#### RECORDS SUPPLIED ####
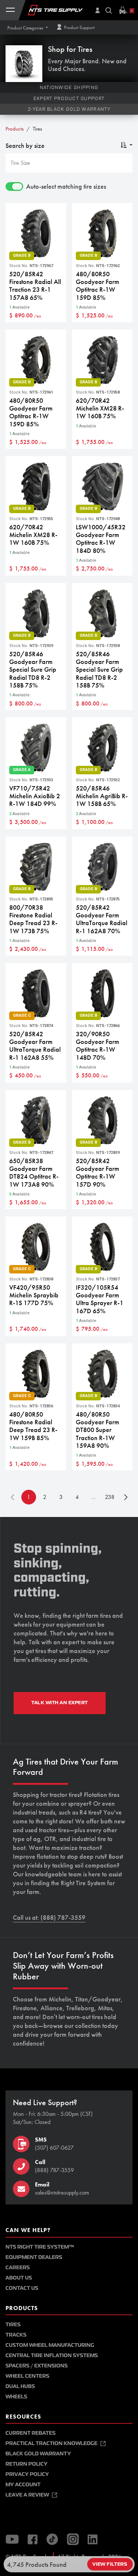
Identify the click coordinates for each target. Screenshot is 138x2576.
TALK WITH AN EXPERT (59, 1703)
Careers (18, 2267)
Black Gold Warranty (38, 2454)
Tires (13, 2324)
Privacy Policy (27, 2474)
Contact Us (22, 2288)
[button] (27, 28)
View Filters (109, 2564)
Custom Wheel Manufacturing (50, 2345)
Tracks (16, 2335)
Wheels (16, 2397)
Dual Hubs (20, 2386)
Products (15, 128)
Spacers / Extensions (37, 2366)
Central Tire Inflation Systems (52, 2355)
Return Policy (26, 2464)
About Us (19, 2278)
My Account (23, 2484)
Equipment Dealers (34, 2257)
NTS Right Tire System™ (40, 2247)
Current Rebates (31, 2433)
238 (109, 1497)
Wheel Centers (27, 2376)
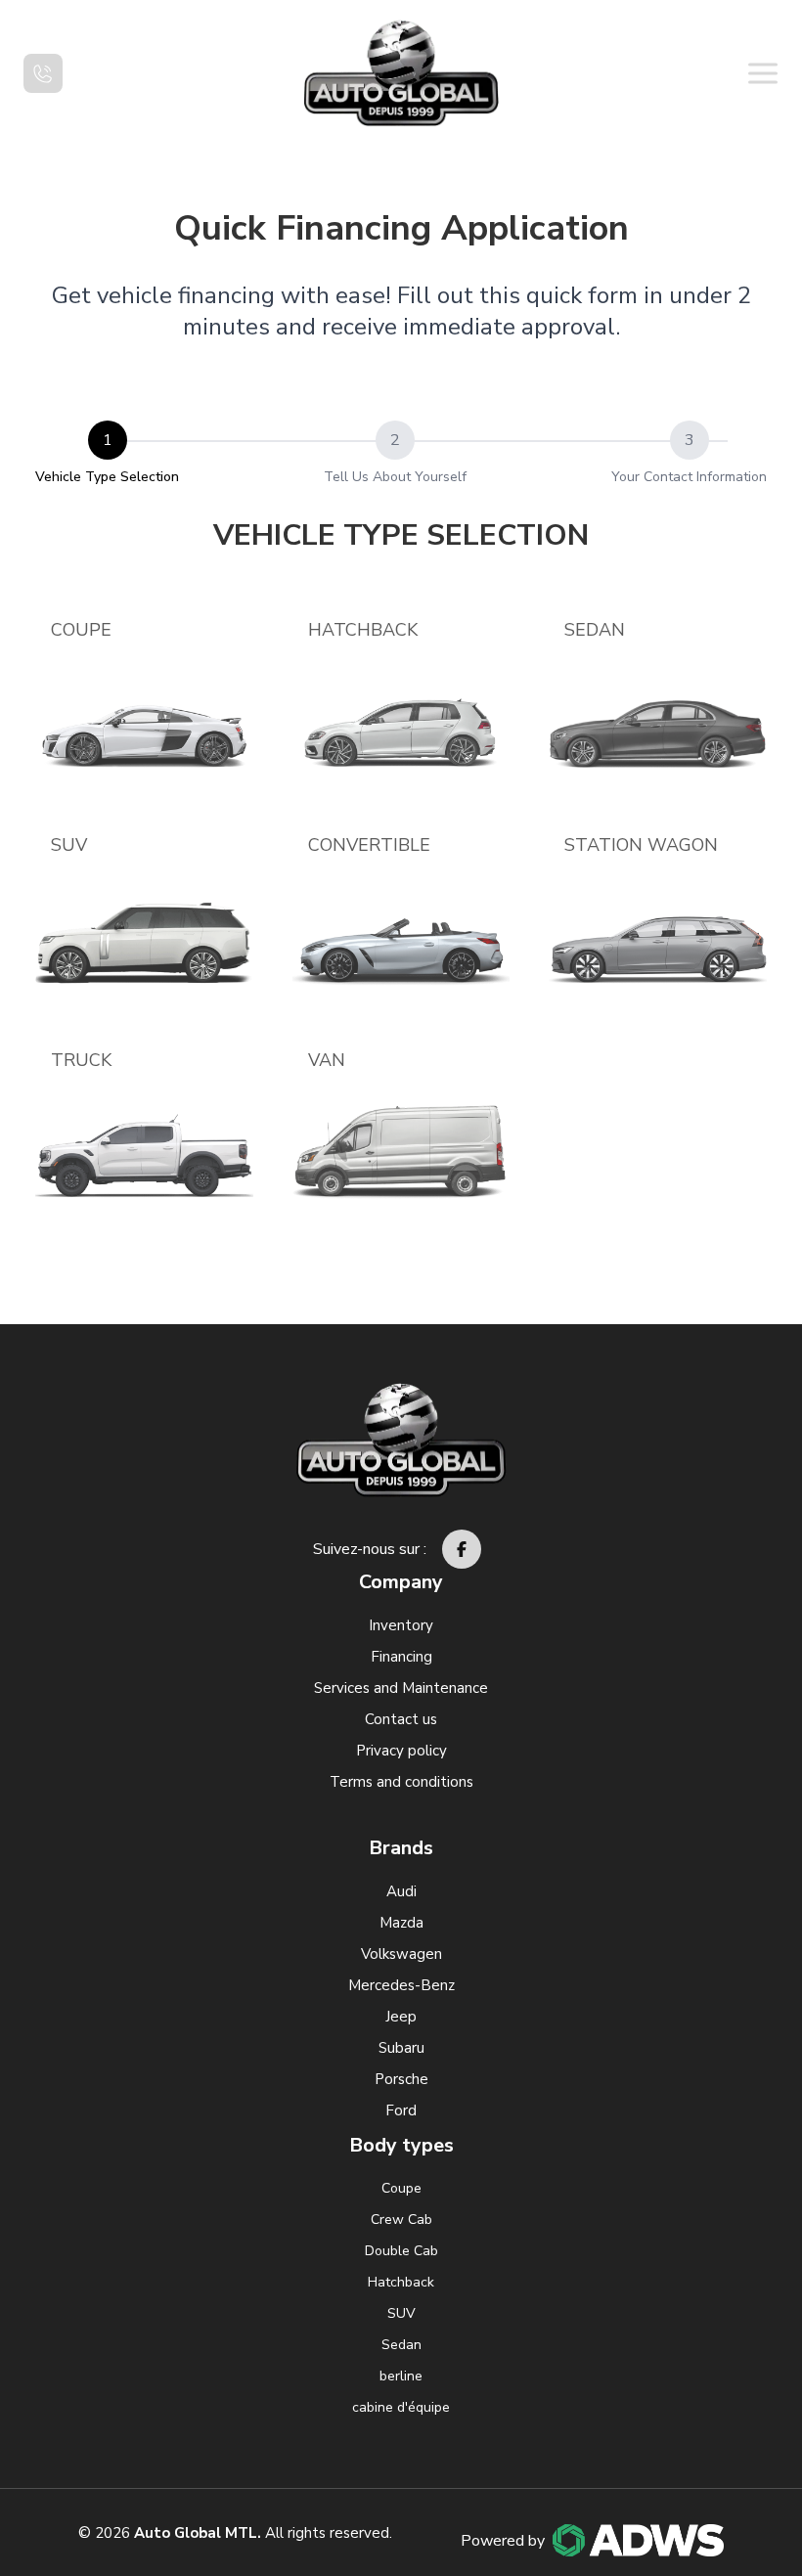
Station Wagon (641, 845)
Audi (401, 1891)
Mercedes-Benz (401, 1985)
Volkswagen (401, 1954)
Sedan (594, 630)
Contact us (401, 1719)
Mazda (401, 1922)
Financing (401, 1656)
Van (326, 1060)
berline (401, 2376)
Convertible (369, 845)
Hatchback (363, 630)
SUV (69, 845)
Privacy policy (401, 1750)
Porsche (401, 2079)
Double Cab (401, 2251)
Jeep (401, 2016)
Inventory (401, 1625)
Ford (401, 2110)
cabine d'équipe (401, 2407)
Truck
####
◆ ACTIVITY: Exactly reproduce the lines that run from the first line of the listing above to the line containing "Dual Hubs (20, 2386)", including both; omit the pictures.

◆ REPLY:
Identify the click coordinates for each target. Screenshot is 138x2576.
TALK WITH AN EXPERT (59, 1703)
Careers (18, 2267)
Black Gold Warranty (38, 2454)
Tires (13, 2324)
Privacy Policy (27, 2474)
Contact Us (22, 2288)
[button] (27, 28)
View Filters (109, 2564)
Custom Wheel Manufacturing (50, 2345)
Tracks (16, 2335)
Wheels (16, 2397)
Dual Hubs (20, 2386)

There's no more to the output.